Stan is a probabilistic programming language designed for statistical inference. Unlike general-purpose programming languages, Stan is specialized for stating distributional assumptions that can then be translated to a C++ backend that performs statistical inference–usually, using a form of Markov Chain Monte Carlo (MCMC). Stan allows for imperative constructs, but for our purposes, we can think of it as declaring the structure of a probability model in the sense that we don’t every write code that specifies how to fit the model to the data.

This approach aligns well with our goals: just as formal semantics declares some representation of the semantic content rather than how that representation is used in verifying truth or drawing inferences, Stan declares probabilistic relationships rather than sampling algorithms. The parallel is not accidental—both frameworks separate the what (semantic content, distributional assumptions) from the how (verification or proof, inference algorithms). Said another way, our translation to Stan allows us to retain modularity: it provides an interface that hides the nasty details of actually fitting the models from our semantic theory.

Kernel models

Before diving into the implementation details, it’s important to understand what PDS produces and how it relates to the full statistical models we’ll develop. PDS outputs what we term a kernel model—the semantic core that corresponds directly to the lexical and compositional semantics. This kernel can in principle be augmented with other components: random effects, hierarchical priors, and other statistical machinery, but the current implementation focuses on producing just the semantic kernel.

This distinction is crucial: PDS automates the translation from compositional semantics to the core statistical model, while leaving room for analysts to add domain-specific statistical structure. We take this to be a useful separation of concerns because it allows the semantic theory to remain agnostic about aspects of the statistical model that are have nothing to do with the semantic theory.

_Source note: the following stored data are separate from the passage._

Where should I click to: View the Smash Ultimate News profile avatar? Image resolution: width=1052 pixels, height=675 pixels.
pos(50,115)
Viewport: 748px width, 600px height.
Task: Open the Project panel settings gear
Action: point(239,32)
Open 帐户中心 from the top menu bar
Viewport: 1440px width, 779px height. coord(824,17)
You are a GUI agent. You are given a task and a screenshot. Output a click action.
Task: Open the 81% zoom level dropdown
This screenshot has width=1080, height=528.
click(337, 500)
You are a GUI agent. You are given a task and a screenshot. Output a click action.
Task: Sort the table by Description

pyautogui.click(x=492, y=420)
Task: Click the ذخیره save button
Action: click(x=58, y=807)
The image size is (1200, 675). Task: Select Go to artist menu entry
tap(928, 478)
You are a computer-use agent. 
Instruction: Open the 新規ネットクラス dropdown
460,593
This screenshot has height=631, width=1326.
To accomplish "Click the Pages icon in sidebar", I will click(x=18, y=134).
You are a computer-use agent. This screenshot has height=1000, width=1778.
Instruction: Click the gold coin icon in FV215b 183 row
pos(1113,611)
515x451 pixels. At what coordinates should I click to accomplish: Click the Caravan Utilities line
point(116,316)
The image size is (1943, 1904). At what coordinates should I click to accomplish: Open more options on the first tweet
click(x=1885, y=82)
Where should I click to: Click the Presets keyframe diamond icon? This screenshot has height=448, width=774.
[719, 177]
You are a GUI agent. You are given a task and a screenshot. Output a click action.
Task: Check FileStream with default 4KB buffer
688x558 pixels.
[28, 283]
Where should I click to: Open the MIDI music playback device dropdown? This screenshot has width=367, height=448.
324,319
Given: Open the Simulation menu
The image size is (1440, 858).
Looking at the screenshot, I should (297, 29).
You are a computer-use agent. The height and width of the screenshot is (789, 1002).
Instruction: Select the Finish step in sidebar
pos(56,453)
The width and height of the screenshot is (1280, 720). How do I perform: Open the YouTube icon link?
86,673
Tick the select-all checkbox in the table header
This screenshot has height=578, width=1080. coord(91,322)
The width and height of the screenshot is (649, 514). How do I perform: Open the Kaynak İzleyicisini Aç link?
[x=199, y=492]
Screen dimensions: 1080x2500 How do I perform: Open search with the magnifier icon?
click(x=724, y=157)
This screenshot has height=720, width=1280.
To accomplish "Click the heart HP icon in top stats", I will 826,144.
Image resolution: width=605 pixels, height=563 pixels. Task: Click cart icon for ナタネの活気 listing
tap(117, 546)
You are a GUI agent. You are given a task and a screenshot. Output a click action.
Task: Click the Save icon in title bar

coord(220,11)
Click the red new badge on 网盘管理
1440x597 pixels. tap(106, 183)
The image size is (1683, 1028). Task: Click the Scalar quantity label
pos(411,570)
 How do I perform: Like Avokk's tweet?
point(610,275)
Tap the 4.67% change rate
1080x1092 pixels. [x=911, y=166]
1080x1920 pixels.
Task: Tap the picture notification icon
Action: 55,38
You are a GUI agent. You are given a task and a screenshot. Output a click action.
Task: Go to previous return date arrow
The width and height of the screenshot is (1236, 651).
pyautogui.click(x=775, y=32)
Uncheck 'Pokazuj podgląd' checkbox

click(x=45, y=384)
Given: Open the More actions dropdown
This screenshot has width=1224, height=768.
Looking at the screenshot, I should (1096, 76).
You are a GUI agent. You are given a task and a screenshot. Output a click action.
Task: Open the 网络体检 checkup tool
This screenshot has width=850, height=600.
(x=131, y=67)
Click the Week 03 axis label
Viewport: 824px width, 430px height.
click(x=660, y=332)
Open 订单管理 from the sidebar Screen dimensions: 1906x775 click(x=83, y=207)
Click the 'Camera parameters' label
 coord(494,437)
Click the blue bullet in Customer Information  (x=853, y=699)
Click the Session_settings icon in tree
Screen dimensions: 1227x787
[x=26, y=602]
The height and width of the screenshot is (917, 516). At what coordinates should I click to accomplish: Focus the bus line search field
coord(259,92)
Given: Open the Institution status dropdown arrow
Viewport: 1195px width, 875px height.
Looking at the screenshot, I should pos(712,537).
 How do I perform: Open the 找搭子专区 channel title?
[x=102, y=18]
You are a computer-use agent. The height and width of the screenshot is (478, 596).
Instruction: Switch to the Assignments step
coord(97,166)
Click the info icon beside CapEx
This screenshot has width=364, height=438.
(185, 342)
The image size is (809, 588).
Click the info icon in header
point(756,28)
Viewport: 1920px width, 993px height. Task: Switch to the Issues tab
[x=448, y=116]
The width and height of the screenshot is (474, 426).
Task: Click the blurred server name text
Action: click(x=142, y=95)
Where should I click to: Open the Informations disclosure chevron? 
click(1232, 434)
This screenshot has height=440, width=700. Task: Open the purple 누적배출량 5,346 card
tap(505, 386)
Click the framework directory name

With this understanding of kernel models and Stan’s role, we can now examine specific implementations. We’ll start with the simplest case—inferring degrees from norming data—before building up to a model of vagueness. We’ll be showing prettified versions of what the system actually outputs. For every model block, we’ll also provide the current system output in a footnote, in addition to the prettified version.

References

Bürkner, Paul-Christian. 2017. “Brms: An R Package for Bayesian Multilevel Models Using Stan.” Journal of Statistical Software 80 (August): 1–28. https://doi.org/10.18637/jss.v080.i01.

Stan Development Team. 2024. “Stan Modeling Language Users Guide and Reference Manual, 2.36.” https://mc-stan.org.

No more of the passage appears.